Now, he’s just looking for a body to attach Jan to. Bill goes about looking for potential bodies in humorously unsuccessful ways. The old Brain That Wouldn’t Die probably wouldn’t have thought of some of these sources, so that makes it new. Jan isn’t too happy to be a head either, although she spends most of her time yelling at Bill’s lab assistant Kurt (Jason Reynolds) because Bill is busy looking for bodies.
This really is a scene for scene, and in some cases word for word, remake of the original film. The only difference is in 1962, it was contemporary. Every horror movie was like that. Now, it is intentionally, deliberately retro.
Does ‘The Brain That Wouldn’t Die’ get old?
Props to writer Hank Huffman and director Derek Carl for maintaining this tone through the whole movie. Your mileage may vary as to how long it remains fresh, but the filmmakers an actors all commit.
Occasionally there are movies that attempt to recreate an older style in modern day.

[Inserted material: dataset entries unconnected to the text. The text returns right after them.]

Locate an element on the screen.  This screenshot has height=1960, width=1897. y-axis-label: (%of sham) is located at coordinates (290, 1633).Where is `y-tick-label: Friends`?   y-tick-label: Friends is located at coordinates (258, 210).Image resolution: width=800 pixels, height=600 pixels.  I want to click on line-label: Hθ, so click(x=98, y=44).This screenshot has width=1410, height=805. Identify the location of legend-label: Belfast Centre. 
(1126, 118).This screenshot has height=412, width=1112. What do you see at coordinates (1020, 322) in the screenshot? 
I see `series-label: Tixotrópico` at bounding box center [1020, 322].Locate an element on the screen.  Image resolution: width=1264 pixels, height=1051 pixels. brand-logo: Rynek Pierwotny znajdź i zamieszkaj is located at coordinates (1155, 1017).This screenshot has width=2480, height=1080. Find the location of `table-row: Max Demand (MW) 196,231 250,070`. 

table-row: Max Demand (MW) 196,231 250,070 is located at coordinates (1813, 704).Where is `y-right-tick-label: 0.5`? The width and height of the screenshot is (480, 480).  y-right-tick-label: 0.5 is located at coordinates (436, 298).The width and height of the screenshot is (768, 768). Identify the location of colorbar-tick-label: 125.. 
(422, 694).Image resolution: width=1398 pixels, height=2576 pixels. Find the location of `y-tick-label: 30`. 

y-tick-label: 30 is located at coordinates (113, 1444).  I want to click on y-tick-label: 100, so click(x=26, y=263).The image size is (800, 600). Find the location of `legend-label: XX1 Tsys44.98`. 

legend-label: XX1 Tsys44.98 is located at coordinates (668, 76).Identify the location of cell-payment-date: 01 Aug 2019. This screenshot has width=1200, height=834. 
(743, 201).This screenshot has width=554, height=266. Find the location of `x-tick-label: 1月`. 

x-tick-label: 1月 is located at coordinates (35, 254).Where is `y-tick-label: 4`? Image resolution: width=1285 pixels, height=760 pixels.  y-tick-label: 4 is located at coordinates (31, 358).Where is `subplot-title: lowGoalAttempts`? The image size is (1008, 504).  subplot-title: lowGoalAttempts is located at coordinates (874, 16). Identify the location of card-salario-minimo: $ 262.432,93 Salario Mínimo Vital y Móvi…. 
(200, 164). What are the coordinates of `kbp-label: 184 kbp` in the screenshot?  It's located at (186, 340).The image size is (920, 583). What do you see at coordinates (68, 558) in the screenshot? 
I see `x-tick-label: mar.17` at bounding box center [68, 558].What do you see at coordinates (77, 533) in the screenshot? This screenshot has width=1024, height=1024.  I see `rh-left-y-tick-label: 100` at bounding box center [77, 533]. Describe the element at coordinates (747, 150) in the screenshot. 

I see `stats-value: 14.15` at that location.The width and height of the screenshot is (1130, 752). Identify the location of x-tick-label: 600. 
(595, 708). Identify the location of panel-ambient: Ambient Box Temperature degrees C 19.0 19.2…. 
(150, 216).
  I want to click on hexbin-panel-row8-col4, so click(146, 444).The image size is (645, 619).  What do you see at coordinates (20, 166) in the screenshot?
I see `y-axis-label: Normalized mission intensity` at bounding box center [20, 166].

Another Screamfest horror movie Lost After Dark did it for ’80s slasher movies, and there was The Lost Skeleton of Cadavra. Steven Soderbergh did a highbrow version of an old time movie with The Good German.
When the remake becomes a spoof
The Brain That Wouldn’t Die does lean more into spoof of its namesake. They add satire to the melodrama as cappers to scenes point out the absurdity of the scene to which the characters have committed seriously. They even watch the 1962 original at one point, making it both meta and canon. Yet, this also works as nostalgic melodrama for an era when movies weren’t over being sincere about absurd premises.
Screamfest allows all kinds of horror in its program and The Brain That Wouldn’t Die is definitely a horror-comedy. There’s probably nothing in it that would scare a 2020 audience, unless ’60s monsters still scare you. That’s just as valid a horror movie and if it’s funny gore you’re looking for, look for The Brain That Wouldn’t Die after Screamfest.